The Earl of Lauderdalesaid, he had a petition to present, signed by between 4 and 500 of the most respectable merchants in the city of London, against the conclusions to which the Bank committees had come, as exem- 598 plified in their plan for returning to a metallic circulation. If the petitioners aimed at having a permanent paper currency, he undoubtedly totally differed with them; but if, as he understood the petition, they objected to the plan of the Bank committees, as tending to produce a forced diminution of the circulating medium, and thereby to cause the greatest distress, he entirely agreed with them. His lordship having presented the petition, which was read and ordered to lie on the table, observed that the signatures were those of the most respectable persons in the city of London, and they would have been much more numerous had it not been for a circumstance that occurred at the general meeting which was summoned for the purpose of petitioning, namely the attendance there of Messrs. Hunt, Wooler, Pearson, and other persons of the same description, whose business it was to throw every thing into confusion. That these men went there in character, there could be no doubt, as they made no secret that they expected the greatest distress to be produced by the operation of the plan of the government; that half the taxes could not be paid in consequence; that commerce and agriculture would be nearly ruined; in short, that the greatest confusion would be the result: which was exactly what they wanted. The petition, had there been time, would, he was instructed to say, have been much more numerously signed.
§ The petition was as follows:
§ To the Right Honourable the Lords Spiritual and Temporal, in Parliament assembled.
§ The humble petition of the undersigned Merchants, Bankers, Traders and others, of the city of London and its vicinity.
§ "Humbly sheweth;—That by an act passed in the 58th year of the reign of his present majesty, reciting that an act was passed in the 44th year of his present majesty's reign, intituled. 'An act to continue, until six months after the ratification of a definitive treaty of peace, the restrictions contained in several acts made in the 37th, 38th, 42nd, and 43rd years of the reign of his present majesty, on payments of cash by the Bank of England, which act had by several subsequent acts been continued until the 5th day of July 1818, and reciting that unforeseen circumstances which had oc- 599 curred since the passing of the last of the said acts had rendered it expedient that the said restrictions should be farther continued, and that another period should be fixed for the termination thereof,' it is enacted that the said act should be, and the same was, thereby further continued until the 5th day of July, 1819.

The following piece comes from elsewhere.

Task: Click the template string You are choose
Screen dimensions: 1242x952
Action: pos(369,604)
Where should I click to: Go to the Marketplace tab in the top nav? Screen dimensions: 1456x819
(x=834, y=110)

§ "That the same circumstances which rendered it expedient that the said restrictions should be continued by the said act of the 58th year of the reign of his present majesty, until the 5th day of July, 1819, have not ceased to exist.
§ "That your petitioners have reason to apprehend, that measures are in contemplation with reference to the resumption of cash payments by the bank of England which in the opinion of your petitioners will, as they humbly submit to your lordships, tend to a forced, precipitate, and highly injurious contraction of the circulating medium of the country.
§ "That the consequences of such contraction will, as your petitioners humbly conceive, be to add to the burthen of the public debt; greatly to increase the pros-sure of the taxes; to lower the value of all landed and commercial property; seriously to affect both public and private credit; to embarrass and reduce all the operations of agriculture, manufactures and commerce, and to throw out of employment (as in the calamitous year of 1816) a great proportion of the industrious and labouring classes of the community.
§ "That your petitioners are fortified in the opinion which they have thus humbly submitted to your lordships, by the distresses experienced by the commercial, trading, manufacturing, and agricultural interests of the kingdom, from the partial reduction of the Bank issues, which it appears has recently taken place.
§ "That your petitioners humbly beg leave to represent to your lordships that they are fully convinced that neither the manner nor the time which your petitioners have reason to apprehend is intended to be proposed for the resumption of cash payment's, is suited to avoid the evils which they anticipate.
§ "Your petitioners therefore most humbly pray your lordships to take the premises into your serious consideration, and that the time, as at present fixed by law, for the termination of the restriction upon payments of cash by the Bank of Eng- 600 land, may be extended to a period which shall not tend to a forced and precipitate contraction of the circulating medium of the country or, to embarrass trade, or to injure public credit, agriculture, manufactures and commerce, and that your lordships will be pleased to grant such farther or other relief in the premises as to your lordships shall seem meet."